WHAT THIS TASK INVOLVES -
In the passage on defensive investment styles, reproduce everything from "Another reason for" down to "materials and utilities.", swapping "low volatility" for "minimum volatility".

The IT sector is an example of an industry that few market participants used to see as having defensive characteristics. On average, investors with a quality growth style are mostly large in IT and health care and small in energy, materials and financials, relative to MSCI.
Another reason for the underperformance of quality growth funds bfinance attributed to the huge influx of new funds within this style. Newer Quality Growth strategies tend to be more growth oriented than the old guard of managers who used this label.
Other defensive strategies
Of the other four defensive styles identified by the consultancy, income strategies, low volatility strategies and quality value did best in the first half of this year. They outperformed the MSCI ACWI by 11%, 8% and just under 8% respectively, which finished at around -20% at the end of June.
Classic quality, on the other hand, underperformed the market by 1%. According to bfinance, this is mainly because many managers with this style do not invest in companies that were on the rise in the first half of the year: cyclical value stocks in sectors such as energy, materials and utilities.

GIVEN DATA -
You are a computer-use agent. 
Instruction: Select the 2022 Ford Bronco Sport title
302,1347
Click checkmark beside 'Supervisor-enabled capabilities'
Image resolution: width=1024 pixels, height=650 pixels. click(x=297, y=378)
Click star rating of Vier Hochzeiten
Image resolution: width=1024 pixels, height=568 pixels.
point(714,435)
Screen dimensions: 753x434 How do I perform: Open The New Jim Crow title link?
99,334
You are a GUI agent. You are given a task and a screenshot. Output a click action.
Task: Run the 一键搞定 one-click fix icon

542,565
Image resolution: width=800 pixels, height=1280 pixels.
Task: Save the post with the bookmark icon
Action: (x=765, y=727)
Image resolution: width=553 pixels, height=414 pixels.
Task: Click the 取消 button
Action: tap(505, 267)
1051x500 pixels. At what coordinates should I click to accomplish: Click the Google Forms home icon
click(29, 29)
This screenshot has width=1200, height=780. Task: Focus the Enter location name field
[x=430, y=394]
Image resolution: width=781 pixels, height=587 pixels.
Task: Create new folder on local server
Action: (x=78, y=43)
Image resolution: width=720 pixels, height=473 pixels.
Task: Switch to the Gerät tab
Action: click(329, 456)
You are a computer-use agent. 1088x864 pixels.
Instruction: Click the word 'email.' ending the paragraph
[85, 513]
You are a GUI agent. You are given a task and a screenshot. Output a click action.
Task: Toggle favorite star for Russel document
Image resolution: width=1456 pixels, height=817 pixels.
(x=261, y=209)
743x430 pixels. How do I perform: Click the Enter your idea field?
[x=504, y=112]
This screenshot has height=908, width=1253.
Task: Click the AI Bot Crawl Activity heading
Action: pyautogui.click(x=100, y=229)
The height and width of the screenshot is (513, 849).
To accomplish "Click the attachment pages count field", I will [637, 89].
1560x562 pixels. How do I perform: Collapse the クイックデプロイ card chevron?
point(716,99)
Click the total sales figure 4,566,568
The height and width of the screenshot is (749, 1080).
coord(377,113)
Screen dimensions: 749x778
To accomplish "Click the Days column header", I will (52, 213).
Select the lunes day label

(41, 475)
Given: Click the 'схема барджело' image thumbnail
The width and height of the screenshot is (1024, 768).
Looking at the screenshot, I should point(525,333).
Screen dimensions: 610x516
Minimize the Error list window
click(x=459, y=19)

ANSWER AREA -
Another reason for the underperformance of quality growth funds bfinance attributed to the huge influx of new funds within this style. Newer Quality Growth strategies tend to be more growth oriented than the old guard of managers who used this label.
Other defensive strategies
Of the other four defensive styles identified by the consultancy, income strategies, minimum volatility strategies and quality value did best in the first half of this year. They outperformed the MSCI ACWI by 11%, 8% and just under 8% respectively, which finished at around -20% at the end of June.
Classic quality, on the other hand, underperformed the market by 1%. According to bfinance, this is mainly because many managers with this style do not invest in companies that were on the rise in the first half of the year: cyclical value stocks in sectors such as energy, materials and utilities.